I will freely admit that my taste in music is pretty lame by
the average person's standards. My iPod (and yes, I still actively employ my
iPod) is primarily made up of showtunes, podcasts, and one massive playlist
where I dumped everything else from classic rock, to various '90s movie
soundtracks (the Reality Bites
soundtrack is really good, yo), to that song I heard once on the radio and
thought was catchy. I also have an affinity for classical music that has been
ingrained in me since my early years as the quintessential band geek. My
knowledge of modern music and artists is pretty poor in that every time the
nominees for the Grammy Awards are announced, I'm lucky if I recognize
one-third of the names (my, my, that Beyonce has done well for herself since
her Destiny's Child days!).
But despite my general modern musical ignorance, I can
tolerate listening to pretty much anything, provided it's actually music. Which
is where I'm struggling to happily agree to disagree with Remus, who pretty
much exclusively listens to stuff like this:
THIS IS NOT MUSIC!
This is a grand mal seizure with a backbeat.
THIS IS NOT MUSIC!
This is where eardrums and retinas go to die.
THIS IS NOT MUSIC!
It has a laser-firing puppy, so there's that, but it's still
not music.
Even the folks at SNL
agree that this stuff is not music. (Not that SNL has exactly been on the cutting edge of anything for awhile
now, but they back up my argument, so I'm going with it.)

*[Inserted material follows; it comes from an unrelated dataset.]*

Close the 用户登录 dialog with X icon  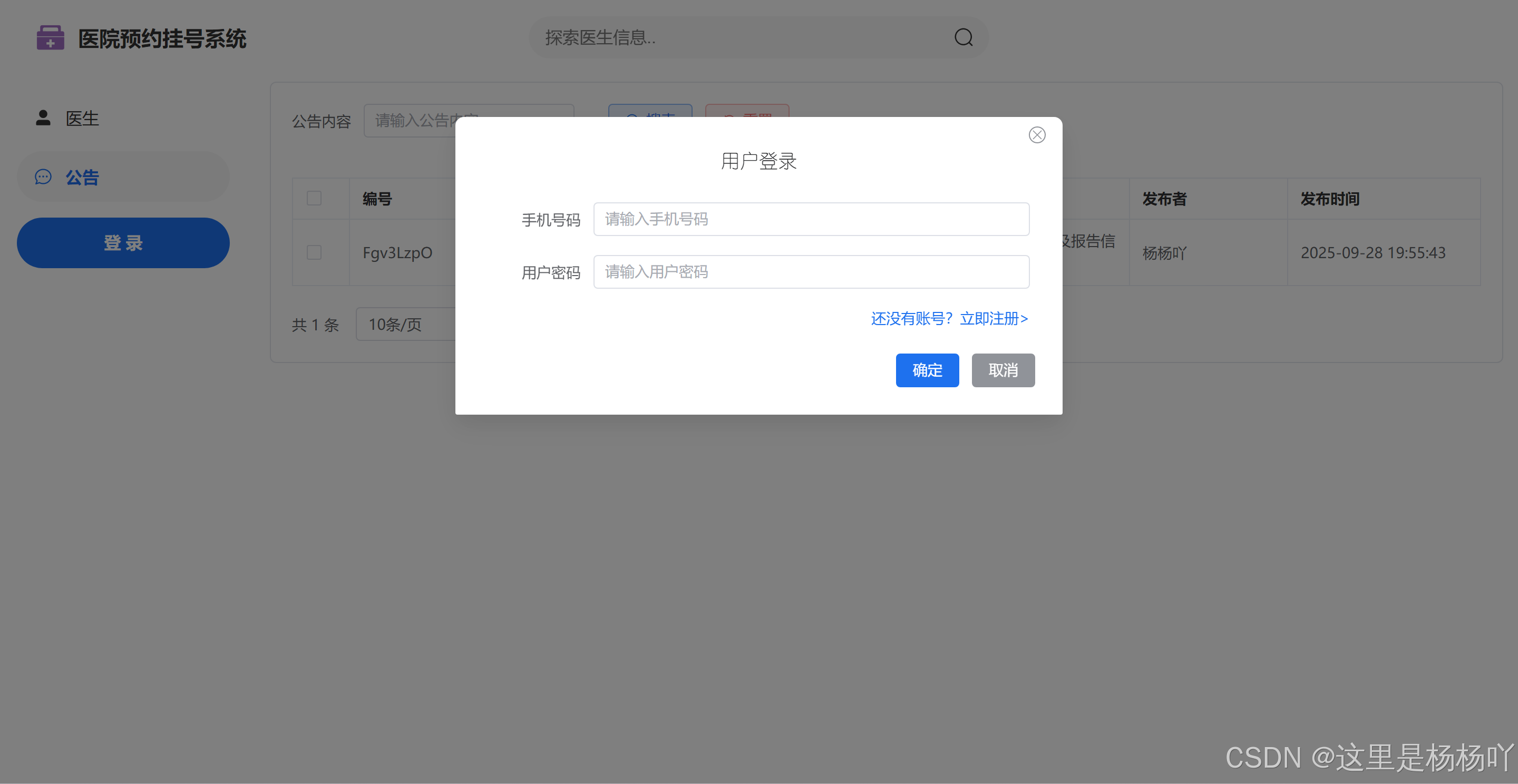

Whenever I was asked about my musical tastes in the past, I would
usually answer that I could listen to pretty much anything other than hardcore
country. But if I had to choose between country music or attending one of these
senses-raping "shows" (because they're not "concerts,"
because they're not music), I would be sporting the shiniest cowboy boots and
the biggest belt buckle you've ever seen faster than you can say, "OH MY
GOD WHAT IS THIS NOISE THIS MUST BE WHAT HELL SOUNDS LIKE!!!"